Emigrant Marie-Therese Keegan mourns the loss of the J1 visa in the US


Originally from Sligo, Marie Therese Keegan lives in London with her husband Don and teenage children, Amber and Sawyer. She works with Age UK Richmond helping older people “love later life”. She spent the summer of ’85 in the US on a J1 visa, where she worked as a chambermaid.

Since its conception in the 1960s, tens of thousands of Irish students have made the summer pilgrimage to the US on a J1-visa. They’ve waited tables and served behind bars. They’ve found work as drivers and cleaners. Often taking jobs the American students didn’t want.

How my mother laughed, when she heard I was heading across the Atlantic to be paid to tidy bedrooms given the state of my own. She made it clear I would not be getting a reference from her.

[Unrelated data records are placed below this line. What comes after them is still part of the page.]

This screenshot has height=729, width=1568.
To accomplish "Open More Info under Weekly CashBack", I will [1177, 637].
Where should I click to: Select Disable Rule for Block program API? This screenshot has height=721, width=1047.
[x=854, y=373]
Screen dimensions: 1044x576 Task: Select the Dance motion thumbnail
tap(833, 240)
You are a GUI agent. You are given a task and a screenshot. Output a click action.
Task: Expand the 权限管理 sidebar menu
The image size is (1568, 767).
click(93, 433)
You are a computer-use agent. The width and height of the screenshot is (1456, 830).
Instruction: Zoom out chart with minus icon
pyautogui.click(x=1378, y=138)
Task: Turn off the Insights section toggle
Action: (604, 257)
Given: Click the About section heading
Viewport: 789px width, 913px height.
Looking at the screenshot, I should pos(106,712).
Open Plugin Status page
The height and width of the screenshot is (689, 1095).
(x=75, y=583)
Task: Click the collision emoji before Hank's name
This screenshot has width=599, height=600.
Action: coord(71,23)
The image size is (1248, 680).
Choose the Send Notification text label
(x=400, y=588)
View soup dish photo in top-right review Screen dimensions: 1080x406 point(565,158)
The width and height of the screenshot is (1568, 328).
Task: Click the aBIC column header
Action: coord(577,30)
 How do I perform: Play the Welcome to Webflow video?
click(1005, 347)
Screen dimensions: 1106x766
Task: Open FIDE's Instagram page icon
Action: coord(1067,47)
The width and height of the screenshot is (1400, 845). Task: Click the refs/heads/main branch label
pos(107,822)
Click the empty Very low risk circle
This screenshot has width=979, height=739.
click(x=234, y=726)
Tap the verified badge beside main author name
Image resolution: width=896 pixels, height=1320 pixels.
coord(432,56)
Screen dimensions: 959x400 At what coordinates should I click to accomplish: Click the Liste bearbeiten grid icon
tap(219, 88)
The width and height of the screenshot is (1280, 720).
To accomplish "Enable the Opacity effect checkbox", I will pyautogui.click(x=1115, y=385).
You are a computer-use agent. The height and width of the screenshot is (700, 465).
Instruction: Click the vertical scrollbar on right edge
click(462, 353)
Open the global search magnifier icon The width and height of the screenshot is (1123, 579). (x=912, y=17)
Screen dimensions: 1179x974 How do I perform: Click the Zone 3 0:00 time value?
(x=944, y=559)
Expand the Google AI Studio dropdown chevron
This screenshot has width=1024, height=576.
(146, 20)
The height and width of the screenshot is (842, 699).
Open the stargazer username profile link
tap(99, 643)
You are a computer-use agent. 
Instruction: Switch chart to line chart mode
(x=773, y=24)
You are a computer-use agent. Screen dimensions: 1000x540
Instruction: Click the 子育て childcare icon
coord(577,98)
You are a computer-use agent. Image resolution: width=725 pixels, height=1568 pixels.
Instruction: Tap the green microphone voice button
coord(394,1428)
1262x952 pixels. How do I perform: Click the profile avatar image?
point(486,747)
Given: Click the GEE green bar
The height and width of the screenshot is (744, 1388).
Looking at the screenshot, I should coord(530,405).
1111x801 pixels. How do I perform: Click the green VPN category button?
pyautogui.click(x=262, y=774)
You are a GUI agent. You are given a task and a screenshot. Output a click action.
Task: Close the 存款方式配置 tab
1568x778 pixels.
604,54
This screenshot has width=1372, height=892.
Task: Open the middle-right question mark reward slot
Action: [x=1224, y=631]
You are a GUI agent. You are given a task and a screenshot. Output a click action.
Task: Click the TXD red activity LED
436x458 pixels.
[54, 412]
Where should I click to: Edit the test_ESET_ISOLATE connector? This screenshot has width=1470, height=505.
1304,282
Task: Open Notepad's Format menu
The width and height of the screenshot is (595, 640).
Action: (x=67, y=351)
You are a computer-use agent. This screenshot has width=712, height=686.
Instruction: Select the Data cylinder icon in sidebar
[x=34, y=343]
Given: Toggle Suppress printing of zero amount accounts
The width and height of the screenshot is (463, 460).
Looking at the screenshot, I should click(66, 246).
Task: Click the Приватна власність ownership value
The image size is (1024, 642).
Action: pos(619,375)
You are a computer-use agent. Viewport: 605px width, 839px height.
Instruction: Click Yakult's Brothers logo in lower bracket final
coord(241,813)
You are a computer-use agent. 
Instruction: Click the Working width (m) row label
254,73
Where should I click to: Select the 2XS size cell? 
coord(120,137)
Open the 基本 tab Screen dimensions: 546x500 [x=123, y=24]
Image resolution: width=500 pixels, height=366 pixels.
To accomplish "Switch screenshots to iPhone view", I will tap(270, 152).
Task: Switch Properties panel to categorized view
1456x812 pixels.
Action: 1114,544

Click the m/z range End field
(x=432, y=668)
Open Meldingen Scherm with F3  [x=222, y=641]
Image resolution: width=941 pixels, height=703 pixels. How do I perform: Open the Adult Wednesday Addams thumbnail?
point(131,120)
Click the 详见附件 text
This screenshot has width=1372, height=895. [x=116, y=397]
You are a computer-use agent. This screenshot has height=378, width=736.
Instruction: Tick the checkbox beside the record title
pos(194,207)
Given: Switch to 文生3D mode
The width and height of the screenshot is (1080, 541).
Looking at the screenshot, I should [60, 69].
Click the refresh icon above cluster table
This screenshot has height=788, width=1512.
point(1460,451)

I knew what chambermaiding involved because my older sister had cleaned in the same resort of Montauk, a hamlet in East Hampton, New York, the year before. I had a younger sister who'd be looking for the job a couple of years later, so I needed to be a good caretaker. That's how it worked then. Addresses of sponsors and employers got passed around campuses. Although I was at university in Dublin, my older sister was at UCG and Montauk was where most of their US-bound cohort ended up. Maynooth was also well represented during summer holidays in the fashionable fishing town on the tip of Long Island. My sister saw Billy Joel and his uptown girl in a bar there. I'd be keeping my eyes peeled.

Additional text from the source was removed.